On the Metamath theorem page, who revised theorem lspcl, and on what date?

— START OF Selected excerpt —

Metamath Proof Explorer

Theorem lspcl

Description: The span of a set of vectors is a subspace. ( spancl analog.) (Contributed by NM, 9-Dec-2013) (Revised by Mario Carneiro, 19-Jun-2014)

Ref Expression
Hypotheses lspval.v 
|- V = ( Base ` W )
lspval.s 
|- S = ( LSubSp ` W )
lspval.n 
|- N = ( LSpan ` W )
Assertion lspcl 
|- ( ( W e. LMod /\ U C_ V ) -> ( N ` U ) e. S )

Proof

Step Hyp Ref Expression
1 lspval.v 
 |-  V = ( Base ` W )
2 lspval.s 
 |-  S = ( LSubSp ` W )
3 lspval.n 
 |-  N = ( LSpan ` W )
4 1 2 3 lspf 
 |-  ( W e. LMod -> N : ~P V --> S )
5 1 fvexi 
 |-  V e. _V
6 5 elpw2 
 |-  ( U e. ~P V <-> U C_ V )
7 6 biimpri 
 |-  ( U C_ V -> U e. ~P V )
8 ffvelrn 
 |-  ( ( N : ~P V --> S /\ U e. ~P V ) -> ( N ` U ) e. S )
9 4 7 8 syl2an 
 |-  ( ( W e. LMod /\ U C_ V ) -> ( N ` U ) e. S )

— END OF Selected excerpt —
— START OF Dataset extract —

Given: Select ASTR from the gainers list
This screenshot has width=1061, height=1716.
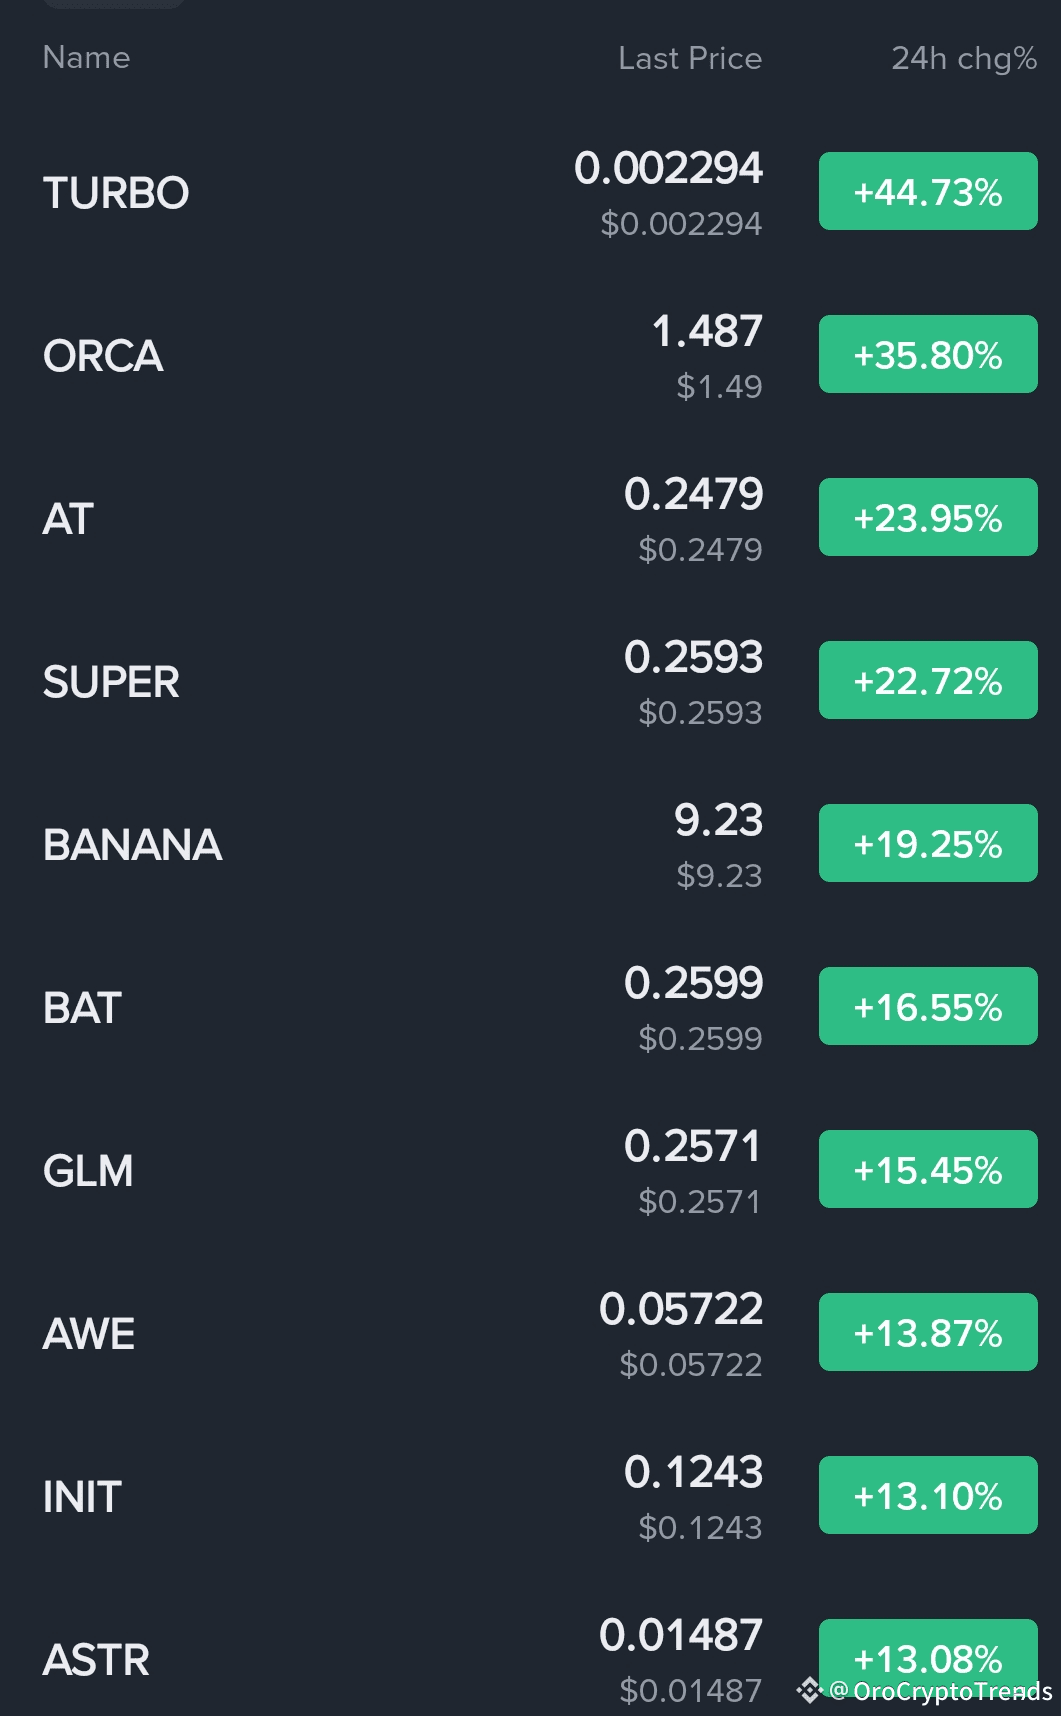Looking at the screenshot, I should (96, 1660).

— END OF Dataset extract —
— START OF Dataset extract —

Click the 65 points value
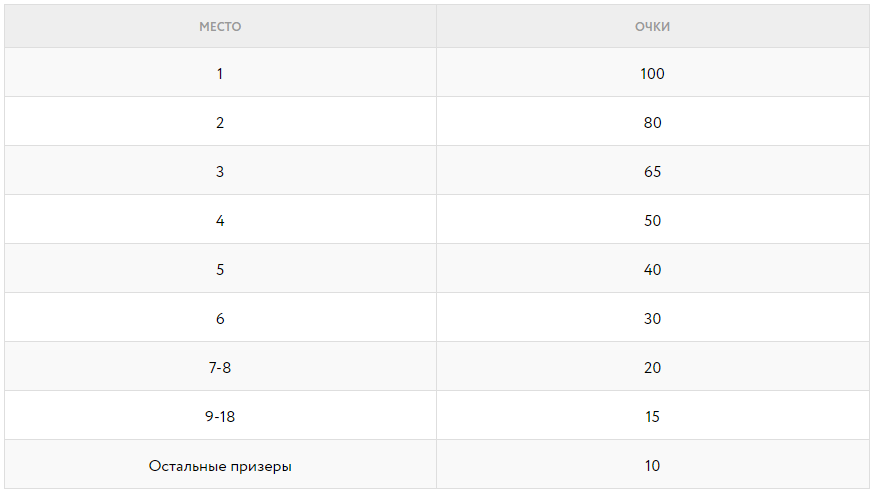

— END OF Dataset extract —

Expected answer:
Mario Carneiro revised it on 19-Jun-2014.